**Provided text**.
_ _ _ _

Most of all, they don’t tell you that fear, to reverse a phrase from C. S. Lewis, will feel so like grief, and so you begin to mourn what you have not yet lost, because mourning prematurely is the only way to protect yourself from hope. You steel yourself against strangers who ask when you are due, against diaper commercials and well-meant but too-early baby gifts, against advice from friends about what to do once he’s here. You don’t understand, you think. He will never be here.

I have taken Ativan every day of this pregnancy, along with my daily anxiety medication. I have spent hours Googling the effects of Ativan and SSRIs on pregnancy, and I have found every possible opinion on the topic, and the only ones that have stayed with me are the ones that hover like auguries of disaster: Cleft palate, heart defect, increased anxiety in the child, what kind of mother would take that chance, what kind of mother would put her own well-being above her unborn child’s, what kind of monster are you.

I have been sick every day of this pregnancy. The trips to the hospital; the long days of unremarkable nausea; the eating without tasting, without desire. Other women reassure me that this makes life with a newborn easier, because you are so relieved not to be sick that even long nights of screaming and feeding pale in comparison. Perhaps.

_ _ _ _

**Data to examine**.
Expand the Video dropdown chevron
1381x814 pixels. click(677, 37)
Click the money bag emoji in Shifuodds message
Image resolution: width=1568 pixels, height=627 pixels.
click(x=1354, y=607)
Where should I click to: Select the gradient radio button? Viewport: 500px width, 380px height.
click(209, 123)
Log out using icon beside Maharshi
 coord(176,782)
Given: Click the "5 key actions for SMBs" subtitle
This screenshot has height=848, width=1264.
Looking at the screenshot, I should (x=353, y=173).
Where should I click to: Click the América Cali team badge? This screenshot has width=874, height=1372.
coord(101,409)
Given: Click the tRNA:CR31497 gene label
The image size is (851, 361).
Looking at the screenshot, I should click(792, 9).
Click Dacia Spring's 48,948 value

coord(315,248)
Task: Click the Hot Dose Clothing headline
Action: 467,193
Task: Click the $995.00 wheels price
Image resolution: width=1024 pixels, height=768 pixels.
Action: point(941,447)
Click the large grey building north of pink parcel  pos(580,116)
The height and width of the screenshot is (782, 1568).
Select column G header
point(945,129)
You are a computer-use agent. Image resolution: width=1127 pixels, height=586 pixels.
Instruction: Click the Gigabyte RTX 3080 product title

_ _ _ _

**Required work**.
a: Answer these questions from the essay on fear during pregnancy:
(i) Whose phrase does the first paragraph say it reverses?
(ii) Besides the daily anxiety medication, what medication has been taken every day of the pregnancy?
(iii) According to other women, why does being sick make life with a newborn easier?
b: Write a continuation of the essay on fear during pregnancy, starting right after its last sentence.
The rows play no part in either task.

**Task results**.
a:
(i) C. S. Lewis.
(ii) Ativan.
(iii) Because you are so relieved not to be sick that even long nights of screaming and feeding pale in comparison.

b:
I have been afraid most days of my life, which is what anxiety is, and the months of this pregnancy have so far been the most anxious of my life. I cannot see a day when I hold this baby in my arms, even though I can feel him now, and sometimes I smile when he kicks me and I place my hand where his foot just was, and then I can see something of the future — a woman who looks like me; a quiet baby; a rocking chair; a prayer.

Zack and I were watching an episode of Planet Earth recently that showed a bird returning to her nest. The egg she had laid was punctured, oozing yellow yolk down onto the tree below. Her child would not survive. “She knew something was wrong,” the narrator said, “but the desire to incubate was strong.” So she settled in over the broken egg, yolk collecting on her tail, because something inside her body told her she had to, even as something inside her mind told her this wasn’t right. Her baby would never be born, never fly, never coalesce into a thing with feathers. Still, she remained.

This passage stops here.